France may recently have suffered a credit agency downgrade, but President Nicolas Sarkozy's triple-A lifestyle in the Elysee Palace has been skewered in a new book.

L'Argent de l'Etat by Rene Dosiere, an opposition Socialist politician who has chosen to publish the book less than three months before the presidential election, raises some awkward questions about the spending of Sarkozy and his Prime Minister Francois Fillon.

Dosiere, a veteran campaigner against state extravagance, gives Sarkozy credit where it is due. Unlike his predecessors, the President publishes an annual budget - €113 million ($177 million) a year - for the expenses of the Elysee Palace.

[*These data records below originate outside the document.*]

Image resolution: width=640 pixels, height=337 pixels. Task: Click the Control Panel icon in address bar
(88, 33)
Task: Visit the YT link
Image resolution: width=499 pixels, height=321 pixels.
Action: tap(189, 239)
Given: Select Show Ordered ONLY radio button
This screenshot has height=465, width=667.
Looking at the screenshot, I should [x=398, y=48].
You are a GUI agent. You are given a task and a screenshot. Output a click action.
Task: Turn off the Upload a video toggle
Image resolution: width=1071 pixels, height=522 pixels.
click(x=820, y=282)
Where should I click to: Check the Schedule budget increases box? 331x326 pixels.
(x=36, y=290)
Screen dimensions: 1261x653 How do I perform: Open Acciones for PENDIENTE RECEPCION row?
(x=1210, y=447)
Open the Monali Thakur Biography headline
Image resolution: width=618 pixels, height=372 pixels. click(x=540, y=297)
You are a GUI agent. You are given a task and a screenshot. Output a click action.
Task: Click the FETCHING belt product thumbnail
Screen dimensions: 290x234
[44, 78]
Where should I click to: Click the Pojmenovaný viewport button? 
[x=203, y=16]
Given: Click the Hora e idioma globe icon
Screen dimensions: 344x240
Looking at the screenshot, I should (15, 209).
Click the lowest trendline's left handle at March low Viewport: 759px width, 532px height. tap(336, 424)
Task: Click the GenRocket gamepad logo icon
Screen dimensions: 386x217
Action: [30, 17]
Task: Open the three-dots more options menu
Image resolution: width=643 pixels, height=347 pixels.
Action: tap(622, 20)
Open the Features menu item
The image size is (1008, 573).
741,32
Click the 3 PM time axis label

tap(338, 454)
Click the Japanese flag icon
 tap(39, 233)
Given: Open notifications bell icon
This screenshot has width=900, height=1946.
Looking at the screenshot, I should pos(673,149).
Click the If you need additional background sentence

Nonetheless, some intriguing facts emerge. The Sarkozy Elysee operates 121 cars, compared to 55 under predecessor Jacques Chirac. Sarkozy travels twice as much as Chirac. Since the beginning of his presidency, he has spent an average of 24 hours a week in the air. About €10,000 a day is spent on food.


In 2008, the President hosted a two-hour long summit which cost the French taxpayer €17 million - the equivalent of €58,000 a minute.

Meanwhile, Sarkozy's chances of re-election will boom if the far right candidate, Marine Le Pen, is locked out of the race, according to a new poll.

The poll triggered claims from the far right of an "undemocratic" conspiracy by Sarkozy's party, the UMP, to deny Le Pen the 500 official signatures needed to make the first round ballot on April 23.

So far, the National Front leader has 352 promises from village mayors and elected officials and is struggling to find new sponsors before a March 17 deadline, despite almost 20 per cent support in the polls.

A poll for the Journal du Dimanche found that Sarkozy would draw level with Socialist front-runner, Francois Hollande, if Le Pen was barred from the race. Without her name on the ballot paper, the poll found Sarkozy and Hollande would each attract 33 per cent of the first round vote.

If the far right was present, Hollande would score 29.5 per cent, Sarkozy 24.5 per cent and Le Pen 19 per cent. Only two candidates proceed to the second round on May 7.